Masked AutoEncoder for Graph Clustering without Pre-defined Cluster Number k
Yuanchi Ma, Hui He, Zhongxiang Lei, Zhendong Niu
TL;DR
The paper tackles the problem of unknown cluster count $k$ in graph clustering and the limitations of parametric graph autoencoder methods. It introduces GCMA, a Graph Masked Autoencoder framework with a Masking Fusion Encoder and a Multi-Target Decoder, including a density-based CFSFDP branch, to output $k$ and clustering end-to-end. Key contributions include the first application of graph masking autoencoders to clustering and an end-to-end nonparametric approach that automatically determines $k$ while learning robust embeddings, demonstrated to outperform baselines on multiple graph datasets. This approach enhances generalization and interpretability for graph clustering and enables practical deployment without predefining the number of clusters $k$.
Abstract
Graph clustering algorithms with autoencoder structures have recently gained popularity due to their efficient performance and low training cost. However, for existing graph autoencoder clustering algorithms based on GCN or GAT, not only do they lack good generalization ability, but also the number of clusters clustered by such autoencoder models is difficult to determine automatically.
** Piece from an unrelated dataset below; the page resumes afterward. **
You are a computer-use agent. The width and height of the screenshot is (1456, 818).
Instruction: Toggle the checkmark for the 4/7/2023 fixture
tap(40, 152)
To solve this problem, we propose a new framework called Graph Clustering with Masked Autoencoders (GCMA). It employs our designed fusion autoencoder based on the graph masking method for the fusion coding of graph. It introduces our improved density-based clustering algorithm as a second decoder while decoding with multi-target reconstruction. By decoding the mask embedding, our model can capture more generalized and comprehensive knowledge. The number of clusters and clustering results can be output end-to-end while improving the generalization ability. As a nonparametric class method, extensive experiments demonstrate the superiority of \textit{GCMA} over state-of-the-art baselines.